But what if publishing dissertation excerpts in a journal actually reduces the viability of a young scholar’s book manuscript? Digital technology is changing the world of information from day to day, and it’s altering the relationship between journals and books—and perhaps more important, the stability of that relationship. Journals are now essentially free to most of their readers, who can access university library databases and read them at home. Books, on the other hand, circulate much less easily, at least until university libraries start loaning out e-books.
Do the new digital dynamics change the rules for graduate students (and junior faculty members) seeking to publish their first book? Some scholarly-press editors think so.
Don’t overexpose yourself. Editors may disagree about precisely how much to publish from your manuscript, but they all agree there is a ceiling on the number of articles you should excerpt from a book in progress—and it’s ordinarily no more than two.
Be very, very careful about publishing an article that encapsulates the argument of your book.
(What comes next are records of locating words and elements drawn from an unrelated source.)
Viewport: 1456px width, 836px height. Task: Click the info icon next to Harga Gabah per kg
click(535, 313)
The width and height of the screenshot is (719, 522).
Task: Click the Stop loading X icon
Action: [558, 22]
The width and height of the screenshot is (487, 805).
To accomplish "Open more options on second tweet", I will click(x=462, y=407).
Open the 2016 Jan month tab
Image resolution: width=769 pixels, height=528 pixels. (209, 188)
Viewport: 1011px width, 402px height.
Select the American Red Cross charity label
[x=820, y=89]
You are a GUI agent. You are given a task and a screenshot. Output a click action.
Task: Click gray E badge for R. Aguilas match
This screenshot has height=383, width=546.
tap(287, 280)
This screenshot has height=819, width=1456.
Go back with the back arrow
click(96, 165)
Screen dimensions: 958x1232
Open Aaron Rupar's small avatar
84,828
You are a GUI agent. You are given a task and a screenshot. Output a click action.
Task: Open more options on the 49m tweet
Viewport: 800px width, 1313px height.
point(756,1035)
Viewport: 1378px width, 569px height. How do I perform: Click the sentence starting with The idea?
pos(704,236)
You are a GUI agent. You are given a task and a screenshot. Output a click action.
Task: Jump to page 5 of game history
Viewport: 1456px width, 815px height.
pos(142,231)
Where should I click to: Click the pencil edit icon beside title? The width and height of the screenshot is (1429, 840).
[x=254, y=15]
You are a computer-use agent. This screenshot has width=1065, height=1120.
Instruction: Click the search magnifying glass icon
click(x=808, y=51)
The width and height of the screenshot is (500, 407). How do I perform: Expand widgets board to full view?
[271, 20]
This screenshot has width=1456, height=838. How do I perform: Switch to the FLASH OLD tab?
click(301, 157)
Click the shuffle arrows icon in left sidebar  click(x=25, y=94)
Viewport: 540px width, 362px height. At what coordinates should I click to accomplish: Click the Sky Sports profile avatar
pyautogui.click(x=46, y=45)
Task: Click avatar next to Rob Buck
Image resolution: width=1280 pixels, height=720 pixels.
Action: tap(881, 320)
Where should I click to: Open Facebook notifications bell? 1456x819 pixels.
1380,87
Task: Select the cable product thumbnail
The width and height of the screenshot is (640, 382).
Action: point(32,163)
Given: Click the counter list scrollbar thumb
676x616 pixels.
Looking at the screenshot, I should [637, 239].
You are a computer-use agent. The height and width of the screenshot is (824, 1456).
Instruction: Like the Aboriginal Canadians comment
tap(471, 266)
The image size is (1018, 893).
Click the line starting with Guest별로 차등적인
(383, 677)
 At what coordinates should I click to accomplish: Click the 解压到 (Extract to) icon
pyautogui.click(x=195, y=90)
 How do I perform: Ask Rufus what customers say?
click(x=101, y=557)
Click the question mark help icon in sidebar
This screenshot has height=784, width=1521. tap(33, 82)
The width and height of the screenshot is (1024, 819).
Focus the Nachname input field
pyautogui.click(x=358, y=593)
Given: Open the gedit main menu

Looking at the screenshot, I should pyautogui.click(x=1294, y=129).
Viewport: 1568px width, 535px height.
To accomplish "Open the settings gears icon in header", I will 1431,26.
If Louis Menand is right that many scholarly books are “just journal articles on steroids,” then writers would also do well to avoid the inverse formulation: Don’t put your book on a crash diet to turn it into an article. As Mitchner puts it, “if the core argument is in your article, then no one will want to read your book.” That doesn’t mean that you should keep your argument a secret, but it does mean that you should not offer up a blueprint of the book to come.
Don’t make your dissertation available online. Book editors seem unanimous on that point for obvious reasons. Many university libraries routinely add dissertations to their electronic holdings. If yours does, then opt out. If your thesis is already online, then have it taken down. Information may want to be free, as the earliest hacker generation first avowed, but if it’s free, then you can’t expect a publisher to pay for it, even in a later version.
Make sure that your book and dissertation do not share the same title. If you have a great title picked out for your dissertation, save it for your book.